*AIM OF THE EXERCISE*. Where a line of the material contains the string "computer", copy that line.
----
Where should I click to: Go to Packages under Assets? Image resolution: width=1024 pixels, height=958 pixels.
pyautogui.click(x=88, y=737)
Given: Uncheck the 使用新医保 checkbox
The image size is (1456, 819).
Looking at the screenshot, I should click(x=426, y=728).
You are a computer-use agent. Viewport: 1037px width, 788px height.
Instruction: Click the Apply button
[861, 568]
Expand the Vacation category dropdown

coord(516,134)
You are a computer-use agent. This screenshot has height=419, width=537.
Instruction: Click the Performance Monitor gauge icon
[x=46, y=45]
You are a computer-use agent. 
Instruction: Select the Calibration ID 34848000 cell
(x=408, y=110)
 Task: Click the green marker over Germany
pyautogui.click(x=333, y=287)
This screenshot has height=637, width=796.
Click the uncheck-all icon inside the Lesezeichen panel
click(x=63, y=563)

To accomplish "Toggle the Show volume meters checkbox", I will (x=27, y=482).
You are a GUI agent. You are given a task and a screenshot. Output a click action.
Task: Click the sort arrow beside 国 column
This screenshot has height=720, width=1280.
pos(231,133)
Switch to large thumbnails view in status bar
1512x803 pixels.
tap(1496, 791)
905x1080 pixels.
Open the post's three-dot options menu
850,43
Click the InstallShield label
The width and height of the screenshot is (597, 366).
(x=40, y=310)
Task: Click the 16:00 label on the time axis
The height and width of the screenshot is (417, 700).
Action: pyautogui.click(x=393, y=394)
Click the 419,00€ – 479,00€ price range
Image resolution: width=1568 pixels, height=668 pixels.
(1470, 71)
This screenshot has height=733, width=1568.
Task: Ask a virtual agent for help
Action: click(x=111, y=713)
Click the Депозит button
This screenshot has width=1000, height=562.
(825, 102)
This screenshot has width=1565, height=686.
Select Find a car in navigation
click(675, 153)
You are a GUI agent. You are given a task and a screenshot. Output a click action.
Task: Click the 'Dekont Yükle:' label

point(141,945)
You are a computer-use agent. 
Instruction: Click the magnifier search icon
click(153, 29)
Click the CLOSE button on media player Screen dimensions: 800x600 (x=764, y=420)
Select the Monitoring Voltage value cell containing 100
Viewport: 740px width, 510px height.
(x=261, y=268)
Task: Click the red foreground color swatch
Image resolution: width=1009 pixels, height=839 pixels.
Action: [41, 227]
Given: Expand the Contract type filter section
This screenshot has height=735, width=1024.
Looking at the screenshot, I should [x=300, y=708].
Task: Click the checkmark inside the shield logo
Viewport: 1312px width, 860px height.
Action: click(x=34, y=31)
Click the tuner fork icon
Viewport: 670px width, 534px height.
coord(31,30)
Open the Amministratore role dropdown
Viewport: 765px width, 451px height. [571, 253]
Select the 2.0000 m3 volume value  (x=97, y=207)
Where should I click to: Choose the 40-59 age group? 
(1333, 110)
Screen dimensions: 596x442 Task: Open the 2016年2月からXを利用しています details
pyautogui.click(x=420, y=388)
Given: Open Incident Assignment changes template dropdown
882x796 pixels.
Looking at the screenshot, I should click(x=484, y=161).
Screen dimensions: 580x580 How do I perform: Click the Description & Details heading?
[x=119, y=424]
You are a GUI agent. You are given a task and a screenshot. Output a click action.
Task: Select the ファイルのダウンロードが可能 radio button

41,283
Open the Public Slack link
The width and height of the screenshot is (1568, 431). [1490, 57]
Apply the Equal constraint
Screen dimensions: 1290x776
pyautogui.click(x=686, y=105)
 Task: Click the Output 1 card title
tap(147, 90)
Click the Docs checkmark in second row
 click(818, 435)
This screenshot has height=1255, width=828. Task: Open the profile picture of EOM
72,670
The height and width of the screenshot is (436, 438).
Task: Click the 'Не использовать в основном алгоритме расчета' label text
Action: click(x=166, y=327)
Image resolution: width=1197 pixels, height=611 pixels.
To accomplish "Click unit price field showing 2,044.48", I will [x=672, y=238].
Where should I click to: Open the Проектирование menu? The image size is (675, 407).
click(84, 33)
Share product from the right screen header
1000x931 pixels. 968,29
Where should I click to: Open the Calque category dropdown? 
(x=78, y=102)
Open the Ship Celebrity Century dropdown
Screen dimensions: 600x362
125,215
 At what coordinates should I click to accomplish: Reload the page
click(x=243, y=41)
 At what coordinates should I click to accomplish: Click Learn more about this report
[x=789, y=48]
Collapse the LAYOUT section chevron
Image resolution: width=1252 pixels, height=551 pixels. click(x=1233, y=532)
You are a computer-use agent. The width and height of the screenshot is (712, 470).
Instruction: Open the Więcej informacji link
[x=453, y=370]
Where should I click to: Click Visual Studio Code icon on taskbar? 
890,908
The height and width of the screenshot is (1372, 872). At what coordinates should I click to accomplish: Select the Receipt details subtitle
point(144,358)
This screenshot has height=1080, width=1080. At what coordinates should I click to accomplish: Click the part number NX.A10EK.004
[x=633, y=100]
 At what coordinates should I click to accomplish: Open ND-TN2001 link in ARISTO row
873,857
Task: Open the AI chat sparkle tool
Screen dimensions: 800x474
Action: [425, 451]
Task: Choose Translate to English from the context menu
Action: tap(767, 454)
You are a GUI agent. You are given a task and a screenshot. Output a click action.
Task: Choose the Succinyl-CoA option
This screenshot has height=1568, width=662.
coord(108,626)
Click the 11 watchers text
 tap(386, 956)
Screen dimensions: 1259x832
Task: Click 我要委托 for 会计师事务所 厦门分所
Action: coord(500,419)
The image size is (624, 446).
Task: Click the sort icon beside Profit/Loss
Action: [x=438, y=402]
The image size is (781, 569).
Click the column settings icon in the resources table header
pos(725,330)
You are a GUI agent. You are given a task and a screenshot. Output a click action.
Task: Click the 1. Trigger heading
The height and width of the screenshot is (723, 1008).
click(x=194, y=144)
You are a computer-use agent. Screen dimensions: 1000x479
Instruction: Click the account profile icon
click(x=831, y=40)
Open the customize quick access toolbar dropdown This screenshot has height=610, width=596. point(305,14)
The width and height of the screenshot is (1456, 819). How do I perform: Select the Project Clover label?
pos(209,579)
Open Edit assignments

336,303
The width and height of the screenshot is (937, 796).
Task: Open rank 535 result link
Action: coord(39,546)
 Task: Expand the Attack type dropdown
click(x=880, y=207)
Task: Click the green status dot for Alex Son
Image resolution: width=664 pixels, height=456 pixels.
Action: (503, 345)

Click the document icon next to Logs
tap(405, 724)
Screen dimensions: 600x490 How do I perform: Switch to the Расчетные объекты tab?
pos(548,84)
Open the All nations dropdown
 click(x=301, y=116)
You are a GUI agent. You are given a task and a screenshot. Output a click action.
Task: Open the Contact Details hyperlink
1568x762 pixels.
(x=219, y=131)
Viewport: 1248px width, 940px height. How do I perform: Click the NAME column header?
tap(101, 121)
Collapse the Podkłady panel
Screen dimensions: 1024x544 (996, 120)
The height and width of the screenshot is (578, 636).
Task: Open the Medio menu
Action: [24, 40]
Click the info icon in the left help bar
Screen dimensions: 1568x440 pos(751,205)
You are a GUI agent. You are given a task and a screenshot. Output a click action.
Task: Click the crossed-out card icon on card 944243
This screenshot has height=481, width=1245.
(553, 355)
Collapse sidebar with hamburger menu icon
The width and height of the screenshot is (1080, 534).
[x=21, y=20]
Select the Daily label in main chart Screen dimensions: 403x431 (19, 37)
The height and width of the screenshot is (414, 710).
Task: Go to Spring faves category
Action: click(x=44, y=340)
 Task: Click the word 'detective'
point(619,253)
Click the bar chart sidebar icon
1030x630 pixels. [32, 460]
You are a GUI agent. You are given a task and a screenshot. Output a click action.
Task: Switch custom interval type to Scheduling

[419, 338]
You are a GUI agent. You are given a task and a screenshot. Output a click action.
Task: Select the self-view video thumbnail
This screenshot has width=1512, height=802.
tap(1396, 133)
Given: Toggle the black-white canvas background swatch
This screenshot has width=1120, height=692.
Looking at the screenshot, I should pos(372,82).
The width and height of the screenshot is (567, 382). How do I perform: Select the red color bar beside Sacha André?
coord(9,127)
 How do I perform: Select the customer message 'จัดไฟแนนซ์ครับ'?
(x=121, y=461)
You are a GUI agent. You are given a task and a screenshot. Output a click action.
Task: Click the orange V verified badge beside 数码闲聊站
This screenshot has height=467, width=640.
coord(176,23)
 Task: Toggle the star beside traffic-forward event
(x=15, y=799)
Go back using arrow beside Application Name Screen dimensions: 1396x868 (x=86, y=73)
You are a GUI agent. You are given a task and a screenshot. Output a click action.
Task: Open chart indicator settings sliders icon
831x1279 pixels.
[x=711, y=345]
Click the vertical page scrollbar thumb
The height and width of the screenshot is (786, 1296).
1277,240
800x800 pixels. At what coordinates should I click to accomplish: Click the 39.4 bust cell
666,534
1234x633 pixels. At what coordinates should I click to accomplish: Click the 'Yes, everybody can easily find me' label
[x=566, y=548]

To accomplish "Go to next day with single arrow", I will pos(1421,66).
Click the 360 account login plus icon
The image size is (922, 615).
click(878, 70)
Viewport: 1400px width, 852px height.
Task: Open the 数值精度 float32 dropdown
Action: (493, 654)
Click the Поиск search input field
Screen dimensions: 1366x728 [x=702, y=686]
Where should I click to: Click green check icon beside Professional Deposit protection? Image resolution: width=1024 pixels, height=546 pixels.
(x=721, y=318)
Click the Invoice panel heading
----
*OUTPUT BELOW*.
You are a computer-use agent. Viewport: 1037px width, 788px height.
You are a computer-use agent. This screenshot has height=419, width=537.
You are a computer-use agent. 
You are a computer-use agent. 
You are a computer-use agent. The width and height of the screenshot is (712, 470).
You are a computer-use agent. Screen dimensions: 1000x479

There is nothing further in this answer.